SDL
SDL copied to clipboard
Unaligned stacks on i686-w64-mingw32, may lead to crashes
Affects both SDL2 and SDL3. GCC 4.5.2 and later assume a 16-byte aligned stack, but the x86 Windows stack is not necessarily so aligned. This problem was observed in #477 (2011), and the workaround was to use -mpreferred-stack-boundary
to, in essence, disable this assumption when building SDL itself — at some small performance and size cost.
However, that disabled assumption does not carry into applications running on top of SDL, particularly SDL_main
and thread entry points. The use of -mpreferred-stack-boundary
prevents most such crashes on the main thread purely by accident, which, in addition to the x64 ABI being unaffected, is probably why it's gone mostly unnoticed for the past 12 years. That is, SDL 16-byte aligns the main thread stack for applications by chance — a result of the particular choice of compiler options, GCC code generation, and that Windows enters SDL with a consistently-congruent stack pointer on the main thread.

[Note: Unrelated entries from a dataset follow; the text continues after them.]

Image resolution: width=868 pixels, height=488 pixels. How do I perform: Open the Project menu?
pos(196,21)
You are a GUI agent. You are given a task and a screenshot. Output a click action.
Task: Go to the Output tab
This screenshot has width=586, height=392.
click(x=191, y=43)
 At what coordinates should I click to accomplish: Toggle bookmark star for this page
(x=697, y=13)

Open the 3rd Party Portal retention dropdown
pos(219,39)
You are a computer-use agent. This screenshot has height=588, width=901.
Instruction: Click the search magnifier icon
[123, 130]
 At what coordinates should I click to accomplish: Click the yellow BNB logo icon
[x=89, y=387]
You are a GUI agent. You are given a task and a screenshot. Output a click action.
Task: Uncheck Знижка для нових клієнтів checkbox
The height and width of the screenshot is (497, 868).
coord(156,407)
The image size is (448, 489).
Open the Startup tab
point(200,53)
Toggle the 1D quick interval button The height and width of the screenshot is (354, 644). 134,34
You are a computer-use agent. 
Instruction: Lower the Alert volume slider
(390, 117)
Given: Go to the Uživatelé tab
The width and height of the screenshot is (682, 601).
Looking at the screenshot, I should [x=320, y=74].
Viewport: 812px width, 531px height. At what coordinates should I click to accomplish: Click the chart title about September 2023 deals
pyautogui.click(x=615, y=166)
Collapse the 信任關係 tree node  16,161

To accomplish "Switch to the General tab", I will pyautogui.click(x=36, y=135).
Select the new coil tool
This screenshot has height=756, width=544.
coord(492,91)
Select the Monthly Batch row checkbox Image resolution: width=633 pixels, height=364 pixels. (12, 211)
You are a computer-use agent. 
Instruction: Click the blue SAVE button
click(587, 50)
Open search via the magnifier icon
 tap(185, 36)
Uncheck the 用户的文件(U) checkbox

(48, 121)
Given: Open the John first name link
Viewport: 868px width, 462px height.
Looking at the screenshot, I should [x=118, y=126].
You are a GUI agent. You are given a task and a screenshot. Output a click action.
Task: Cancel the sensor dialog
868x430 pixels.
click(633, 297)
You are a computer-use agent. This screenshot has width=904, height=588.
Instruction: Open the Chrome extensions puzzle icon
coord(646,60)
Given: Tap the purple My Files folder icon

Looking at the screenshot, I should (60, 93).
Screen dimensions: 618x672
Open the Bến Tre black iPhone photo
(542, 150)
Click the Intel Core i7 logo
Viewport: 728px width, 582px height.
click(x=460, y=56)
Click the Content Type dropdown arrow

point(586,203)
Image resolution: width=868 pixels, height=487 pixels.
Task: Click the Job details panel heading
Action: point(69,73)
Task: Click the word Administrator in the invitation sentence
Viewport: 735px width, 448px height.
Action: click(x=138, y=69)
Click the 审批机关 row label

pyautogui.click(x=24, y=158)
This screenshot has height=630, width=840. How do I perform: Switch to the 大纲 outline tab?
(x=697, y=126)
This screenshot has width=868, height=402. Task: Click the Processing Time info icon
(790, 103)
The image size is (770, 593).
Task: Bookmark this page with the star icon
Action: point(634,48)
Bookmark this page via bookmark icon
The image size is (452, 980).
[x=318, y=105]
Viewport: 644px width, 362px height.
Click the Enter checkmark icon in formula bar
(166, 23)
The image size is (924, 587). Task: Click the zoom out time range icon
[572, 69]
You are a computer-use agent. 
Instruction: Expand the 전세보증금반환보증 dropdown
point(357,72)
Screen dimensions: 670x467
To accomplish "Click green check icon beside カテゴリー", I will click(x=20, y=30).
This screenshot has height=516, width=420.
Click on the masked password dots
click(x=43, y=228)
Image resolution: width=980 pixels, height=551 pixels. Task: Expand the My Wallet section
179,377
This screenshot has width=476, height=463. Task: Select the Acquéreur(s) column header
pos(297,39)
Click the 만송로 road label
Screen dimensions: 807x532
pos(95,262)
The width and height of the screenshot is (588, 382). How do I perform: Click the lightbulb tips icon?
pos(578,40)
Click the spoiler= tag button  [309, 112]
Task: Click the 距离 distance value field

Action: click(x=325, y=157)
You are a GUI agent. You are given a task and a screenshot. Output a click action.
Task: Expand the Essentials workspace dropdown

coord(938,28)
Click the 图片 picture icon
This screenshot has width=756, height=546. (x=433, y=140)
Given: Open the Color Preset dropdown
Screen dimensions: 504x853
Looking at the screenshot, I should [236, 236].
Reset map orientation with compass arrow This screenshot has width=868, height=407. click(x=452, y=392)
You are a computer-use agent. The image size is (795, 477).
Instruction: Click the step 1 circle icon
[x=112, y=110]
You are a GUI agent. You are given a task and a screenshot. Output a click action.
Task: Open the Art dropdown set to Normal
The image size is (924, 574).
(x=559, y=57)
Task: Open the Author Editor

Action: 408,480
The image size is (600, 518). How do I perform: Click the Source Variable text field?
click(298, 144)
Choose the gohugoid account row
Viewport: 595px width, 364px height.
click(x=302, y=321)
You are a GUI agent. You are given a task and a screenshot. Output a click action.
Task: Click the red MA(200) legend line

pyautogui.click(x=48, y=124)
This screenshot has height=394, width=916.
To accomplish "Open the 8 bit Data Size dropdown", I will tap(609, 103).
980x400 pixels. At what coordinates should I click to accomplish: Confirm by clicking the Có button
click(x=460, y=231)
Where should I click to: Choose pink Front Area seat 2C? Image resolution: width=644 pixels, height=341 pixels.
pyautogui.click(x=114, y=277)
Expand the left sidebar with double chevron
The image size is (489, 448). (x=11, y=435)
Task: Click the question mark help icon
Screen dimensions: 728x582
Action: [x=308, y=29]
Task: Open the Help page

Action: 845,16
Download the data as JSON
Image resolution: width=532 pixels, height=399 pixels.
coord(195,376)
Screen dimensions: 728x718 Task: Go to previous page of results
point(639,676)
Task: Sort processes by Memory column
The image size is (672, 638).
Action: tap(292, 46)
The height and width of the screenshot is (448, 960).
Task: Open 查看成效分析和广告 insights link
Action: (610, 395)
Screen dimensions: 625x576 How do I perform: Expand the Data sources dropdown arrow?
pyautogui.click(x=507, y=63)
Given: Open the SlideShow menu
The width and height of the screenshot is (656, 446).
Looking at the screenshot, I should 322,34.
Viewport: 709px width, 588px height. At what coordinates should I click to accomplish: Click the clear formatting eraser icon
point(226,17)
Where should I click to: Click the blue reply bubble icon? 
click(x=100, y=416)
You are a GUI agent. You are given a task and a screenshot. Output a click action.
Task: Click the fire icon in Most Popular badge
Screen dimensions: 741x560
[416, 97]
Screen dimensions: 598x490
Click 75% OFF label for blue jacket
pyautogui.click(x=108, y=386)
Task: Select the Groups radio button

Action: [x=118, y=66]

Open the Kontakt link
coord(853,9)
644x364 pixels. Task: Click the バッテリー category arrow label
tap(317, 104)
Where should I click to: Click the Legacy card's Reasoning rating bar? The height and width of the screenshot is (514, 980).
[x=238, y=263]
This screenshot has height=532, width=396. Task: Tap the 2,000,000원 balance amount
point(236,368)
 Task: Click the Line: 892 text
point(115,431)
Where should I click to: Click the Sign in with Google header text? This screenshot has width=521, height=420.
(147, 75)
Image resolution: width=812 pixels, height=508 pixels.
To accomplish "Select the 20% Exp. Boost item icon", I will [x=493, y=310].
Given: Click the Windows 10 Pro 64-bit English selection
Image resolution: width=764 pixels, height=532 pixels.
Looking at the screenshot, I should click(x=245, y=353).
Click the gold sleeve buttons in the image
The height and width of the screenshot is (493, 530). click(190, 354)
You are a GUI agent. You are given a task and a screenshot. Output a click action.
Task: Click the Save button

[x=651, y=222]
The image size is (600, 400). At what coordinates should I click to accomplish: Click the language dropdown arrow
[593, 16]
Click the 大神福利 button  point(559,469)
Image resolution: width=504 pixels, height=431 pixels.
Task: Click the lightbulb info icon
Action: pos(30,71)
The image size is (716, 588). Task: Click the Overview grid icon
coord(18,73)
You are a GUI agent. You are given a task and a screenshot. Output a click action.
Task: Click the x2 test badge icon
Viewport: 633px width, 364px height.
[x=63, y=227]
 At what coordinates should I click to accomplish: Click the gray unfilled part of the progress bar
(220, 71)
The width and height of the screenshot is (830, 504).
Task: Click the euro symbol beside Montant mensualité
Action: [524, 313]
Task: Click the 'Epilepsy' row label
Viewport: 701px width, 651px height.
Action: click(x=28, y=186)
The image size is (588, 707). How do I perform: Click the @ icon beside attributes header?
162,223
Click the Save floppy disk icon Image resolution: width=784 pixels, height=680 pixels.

Here's a simple SDL program that may observe unaligned locals, and does so consistently for me using the official SDL2 build:
#include "SDL.h"
void set64(volatile Uint64 *x)
{
*x = 1;
}
int threadfunc(void *arg)
{
Uint64 x;
set64(&x);
return 0;
}
int main(int argc, char **argv)
{
SDL_Thread *thr = SDL_CreateThread(threadfunc, 0, 0);
SDL_WaitThread(thr, 0);
return 0;
}
For simplicity, compile with UBSan to add an alignment check (otherwise set a breakpoint and inspect it yourself):
$ i686-w64-mingw32-gcc -g3 -fsanitize=undefined -fsanitize-undefined-trap-on-error example.c $(sdl2-config --cflags --libs)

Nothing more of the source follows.